Michelangelo Merisi da Caravaggio, (1571 – 1610)
Saint Catherine of Alexandria
Oil on canvas, c. 1598
173 cm × 133 cm (68 in × 52 in)
Thyssen-Bornemisza Collection, Madrid, Spain

Saint Catherine of Alexandria (c. 1598) is an oil painting by the Italian Baroque master Caravaggio. It is part of the Thyssen-Bornemisza Collection of Madrid. The painting formerly belonged to Cardinal Francesco Maria Del Monte, Caravaggio's first important patron.

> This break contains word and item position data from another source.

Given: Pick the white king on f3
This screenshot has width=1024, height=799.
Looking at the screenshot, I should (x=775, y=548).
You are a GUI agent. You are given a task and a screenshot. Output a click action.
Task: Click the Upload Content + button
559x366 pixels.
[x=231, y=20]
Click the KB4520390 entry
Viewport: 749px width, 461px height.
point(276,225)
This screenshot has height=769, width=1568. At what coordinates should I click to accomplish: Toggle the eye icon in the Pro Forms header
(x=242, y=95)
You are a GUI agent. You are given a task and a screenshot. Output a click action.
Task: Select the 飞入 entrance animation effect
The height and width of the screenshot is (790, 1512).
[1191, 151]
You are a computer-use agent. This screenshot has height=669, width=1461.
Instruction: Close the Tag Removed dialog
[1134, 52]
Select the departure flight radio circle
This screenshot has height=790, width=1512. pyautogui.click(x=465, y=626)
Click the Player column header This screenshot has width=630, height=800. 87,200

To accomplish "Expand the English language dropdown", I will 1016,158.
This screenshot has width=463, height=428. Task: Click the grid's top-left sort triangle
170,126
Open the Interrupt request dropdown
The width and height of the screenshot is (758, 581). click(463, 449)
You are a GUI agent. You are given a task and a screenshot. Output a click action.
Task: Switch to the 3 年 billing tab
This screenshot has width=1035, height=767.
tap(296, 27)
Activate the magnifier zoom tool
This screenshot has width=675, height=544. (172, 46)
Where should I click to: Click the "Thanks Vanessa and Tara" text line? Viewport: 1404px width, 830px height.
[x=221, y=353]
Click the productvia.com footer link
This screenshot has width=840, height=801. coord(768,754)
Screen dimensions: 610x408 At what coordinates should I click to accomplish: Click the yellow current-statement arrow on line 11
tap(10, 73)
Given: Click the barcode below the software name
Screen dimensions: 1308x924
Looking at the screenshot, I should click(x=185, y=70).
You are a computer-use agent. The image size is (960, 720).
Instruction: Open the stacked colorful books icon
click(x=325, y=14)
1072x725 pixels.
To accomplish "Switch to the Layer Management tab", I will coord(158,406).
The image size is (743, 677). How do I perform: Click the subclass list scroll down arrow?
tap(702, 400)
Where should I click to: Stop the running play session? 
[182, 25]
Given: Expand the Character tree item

Saint Catherine of Alexandria was a popular figure in Catholic iconography. She was of noble origins, and dedicated herself as a Christian after having a vision. At the age of 18 she confronted the Roman Emperor Maximus (presumably this refers to Galerius Maximianus), debated his pagan philosophers, and succeeded in converting many of them to Christianity. Imprisoned by the emperor, she converted his empress and the leader of his armies. Maximus uted her converts (including the empress) and ordered that Catherine herself be put to death on a spiked wheel. The wheel reportedly shattered the moment Catherine touched it. Maximus then had her beheaded. She became patron saint of libraries and librarians, as well as teachers, archivists, and all those associated with wisdom and teaching, and all those whose livelihoods depended upon wheels. The year of her martyrdom was traditionally held to have been 305, (the year of a major persecution of Christians under Galianus), and her feastday was celebrated on 25 November. In 1969 the Church, persuaded by the overwhelming opinion of historians that Catherine had probably never existed, removed her from the calendar of saints; by 2002, while the historians had not changed their minds, the Church had, and she was reinstated. Her qualities are supposed to be those of beauty, fearlessness, virginity, and intelligence.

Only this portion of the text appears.